Exhausted from often carrying disproportionate weight at home and in the workplace, navigating rising childcare costs, and too often being left out of the rooms where decisions are made. For all the progress it seems we’ve made, many of the challenges feel familiar, echoing battles fought by generations of courageous women before us.

At the Colorado Women’s Chamber of Commerce (CWCC) State of Business Luncheon, that tension between progress and persistence was palpable. The theme, “Moving Beyond Business as Usual,” was timely and authentic to the moment.

Each speaker including Emcee Jessica Porter of Denver7 provided inspiration to rise above. The event on March 5 at the Denver Center for Performing Arts also honored Maureen McDonald of HCA HealthONE with the CWCC Chamber Champion Award, and Former Colorado State Representative Shannon Bird with the CWCC Advocacy Award.

CWCC CEO Simone D. Ross, donning a Barbie pink pinstripe suit that glistened when the light hit it just right, set the tone for the event with a powerful speech.
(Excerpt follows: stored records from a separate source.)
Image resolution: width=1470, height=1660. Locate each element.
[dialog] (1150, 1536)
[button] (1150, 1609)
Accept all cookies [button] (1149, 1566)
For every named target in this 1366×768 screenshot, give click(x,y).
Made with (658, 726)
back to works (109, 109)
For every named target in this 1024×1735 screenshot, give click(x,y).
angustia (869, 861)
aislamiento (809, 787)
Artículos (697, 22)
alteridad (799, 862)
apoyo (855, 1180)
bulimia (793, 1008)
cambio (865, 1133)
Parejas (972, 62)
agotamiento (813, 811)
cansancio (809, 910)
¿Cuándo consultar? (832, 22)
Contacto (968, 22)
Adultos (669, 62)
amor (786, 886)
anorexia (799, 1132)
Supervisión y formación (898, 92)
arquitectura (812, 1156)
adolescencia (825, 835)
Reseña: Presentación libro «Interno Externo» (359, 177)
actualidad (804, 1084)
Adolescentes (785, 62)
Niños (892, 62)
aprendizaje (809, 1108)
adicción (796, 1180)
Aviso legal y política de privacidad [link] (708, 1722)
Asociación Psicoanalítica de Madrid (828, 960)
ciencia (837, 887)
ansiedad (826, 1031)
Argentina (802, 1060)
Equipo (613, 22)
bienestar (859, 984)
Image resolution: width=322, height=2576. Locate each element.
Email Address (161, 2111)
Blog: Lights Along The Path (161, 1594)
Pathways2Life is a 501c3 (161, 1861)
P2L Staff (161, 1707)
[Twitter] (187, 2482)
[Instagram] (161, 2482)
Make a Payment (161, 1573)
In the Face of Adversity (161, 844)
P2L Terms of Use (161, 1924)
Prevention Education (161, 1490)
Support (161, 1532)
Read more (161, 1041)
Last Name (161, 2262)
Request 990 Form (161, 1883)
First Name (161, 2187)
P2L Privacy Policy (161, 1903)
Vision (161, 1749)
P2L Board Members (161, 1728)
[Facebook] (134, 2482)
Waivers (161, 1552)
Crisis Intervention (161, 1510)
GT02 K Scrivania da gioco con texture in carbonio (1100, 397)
She invited the audience to raise their hands if they had ever left the workforce at any point in their careers and to consider what it cost them: momentum, a title, income, confidence.

Looking around, most, if not all, of the hundreds of women in the room raised their hands at some point, myself included. For a moment, I felt connected, seen, and finally not alone in this fight.

Ross then walked us through her journey climbing the corporate ladder while navigating major life milestones – giving birth, earning her MBA, going through a divorce, landing her dream job, and ultimately becoming CEO of CWCC, not necessarily in that order. As a proud first-generation, college-educated Black woman and the first in her family to have all of her constitutional rights, her path hasn’t been linear. What stood out most was the through line: setbacks were part of the journey, and the timing was rarely perfect, but she persisted.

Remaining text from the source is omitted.